Intel executives fell in love with Larrabee because it was based on x86. “See, x86 can do anything! We don’t need to build some weird GPU architecture to be successful in graphics,” is what I’m sure they all told themselves. It was a seductive pitch, and on the face of it, it seemed reasonable. Just add a big vector unit on each core, add some texture units, have some programmer person write some code, and next thing you know, you’re selling more high-margin chips, putting the hurt on NVIDIA and their GPU computing ambitions to boot. (And the idea of LRB did seem reasonable to me for quite a long time, too, though I didn’t have quite the same attachment to the ISA and CPU architecture as the rest of the company did culturally.)
There are many reasons Larrabee didn’t work out and perhaps I’ll write something about my take on that at some point. (In the meantime, Tom Forsyth has a nice writeup about his views on this topic that’s worth checking out.)
One of the big problems was that there was a 16-wide vector unit on each core, yet there was no good way to write code that actually used it other than the shader compiler that was being written just for DX and OpenGL. If you’re not lighting up the vector units, you’re running at 1/16th of Larrabee’s potential performance; at that point, you’d be better running on a smaller number of regular CPU cores, sporting higher clock rates, out-of-order execution, bigger caches, and all that.
I saw one of the LRB hardware architects go out time and time again and tell developers that LRB was great because they could just program in C as usual, but now get multiple TFLOPs of performance, just from recompiling their pre-existing code.
We’d all try to explain to the hardware architects who believed that it would just take a recompile that it wasn’t quite that easy and sure, although multi-threading was pretty well understood by programmers, you still needed something for the vector unit and in all honesty, for that there was nothing. The usual response was a few head nods with slightly glazed eyes—agreement that ok, maybe it wasn’t quite that simple, but how hard could it actually be? It was quite a contrast to the panic that many software folks were starting to experience.
In general, the Intel hardware architects knew remarkably little about programming (that Forsyth fellow notwithstanding), and I’m sure those that thought that way really believed it. (To be fair, I don’t know much about actually doing HW architecture, though I guess I’m not out telling the hardware architects bogus things about how best to implement a branch predictor.)

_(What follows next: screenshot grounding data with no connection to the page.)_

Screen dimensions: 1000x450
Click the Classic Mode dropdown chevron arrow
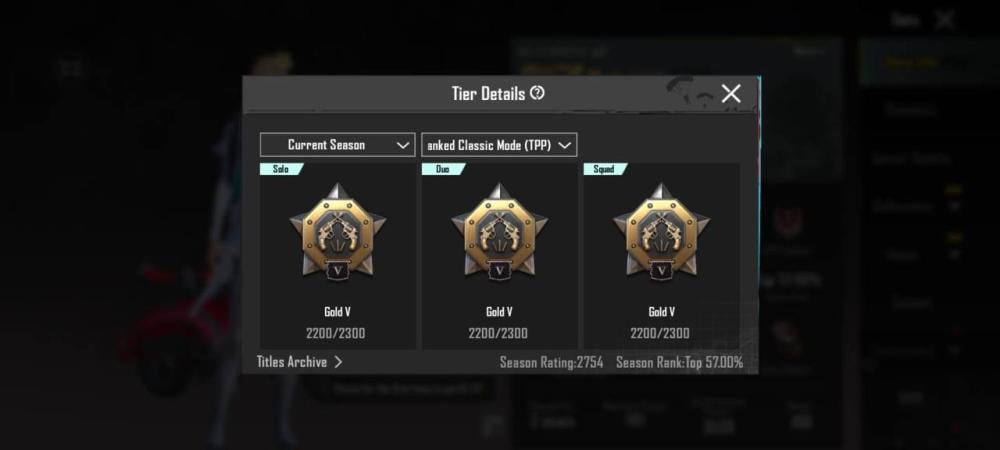coord(564,145)
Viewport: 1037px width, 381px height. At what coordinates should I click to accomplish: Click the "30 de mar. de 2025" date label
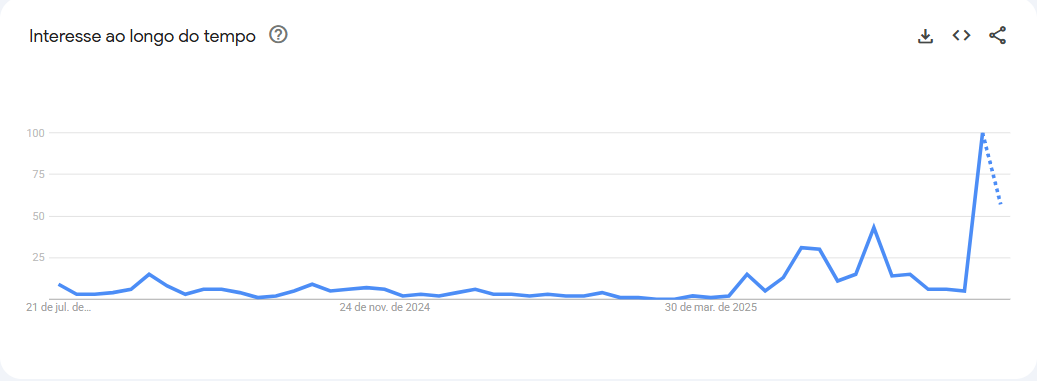[711, 308]
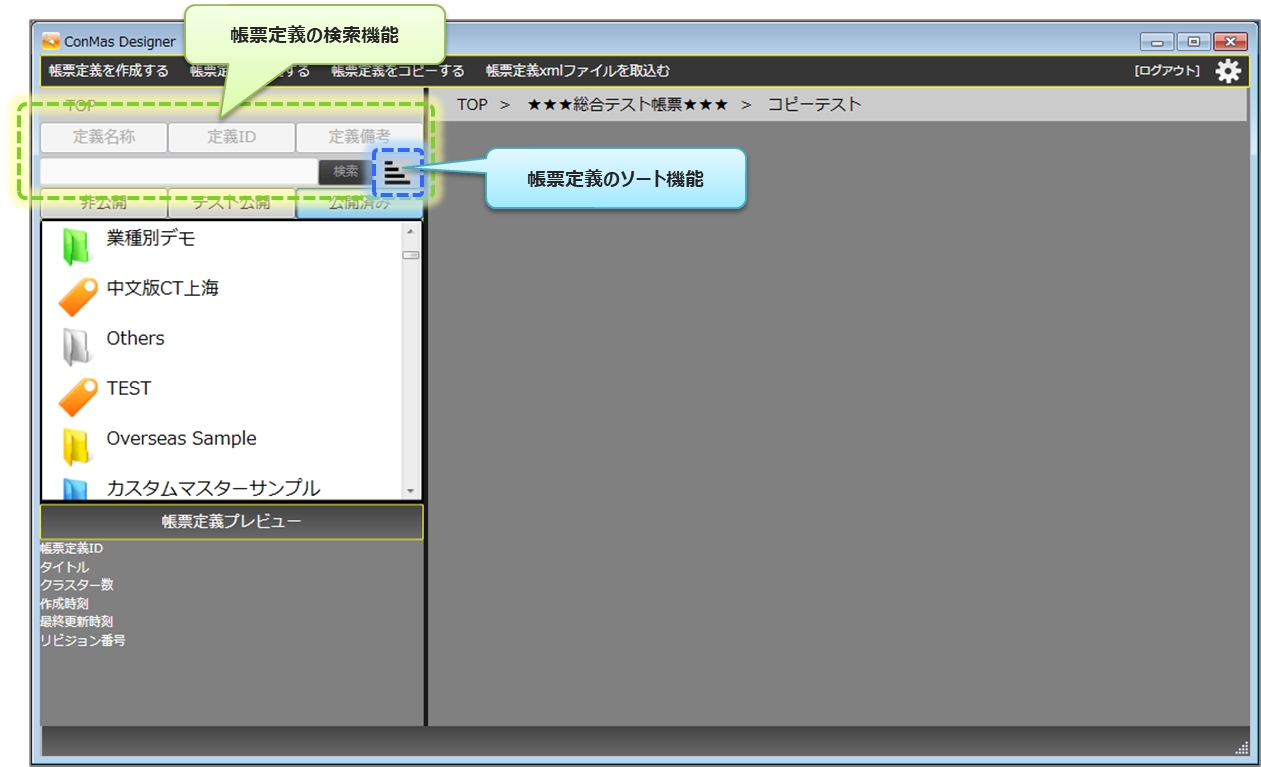The image size is (1261, 767).
Task: Toggle the 定義名称 search filter
Action: [104, 137]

The Intel compiler team assured the hardware architects that they had it all under control. They had the best loop vectorizer in the business—once they wrote a new backend for LRB, we’d be all set. C, C++, and even Fortran programmers would be able to light up those 16 vector lanes with ease, not needing to even think about it. (Just for calibration, it was a point of pride for them that Intel had the best Fortran compiler in the business as well.)
And there were a few folks who were thrilled to write intrinsics—Mike Abrash and the other great programmers at RAD who were writing the rasterizer wanted little more than that, and Tim Sweeney was salivating at the possibilities. I imagine that fact that they were so cool with the intrinsics option made the hardware architects think those of us sounding the alarm were just not very good programmers and thus not worth worrying about. (And to be clear, I’m a lousy programmer compared to Mike Abrash. And Tim Sweeney.) But building programmable hardware that only 5 people in the world can program ain’t a winning strategy, I’d humbly suggest.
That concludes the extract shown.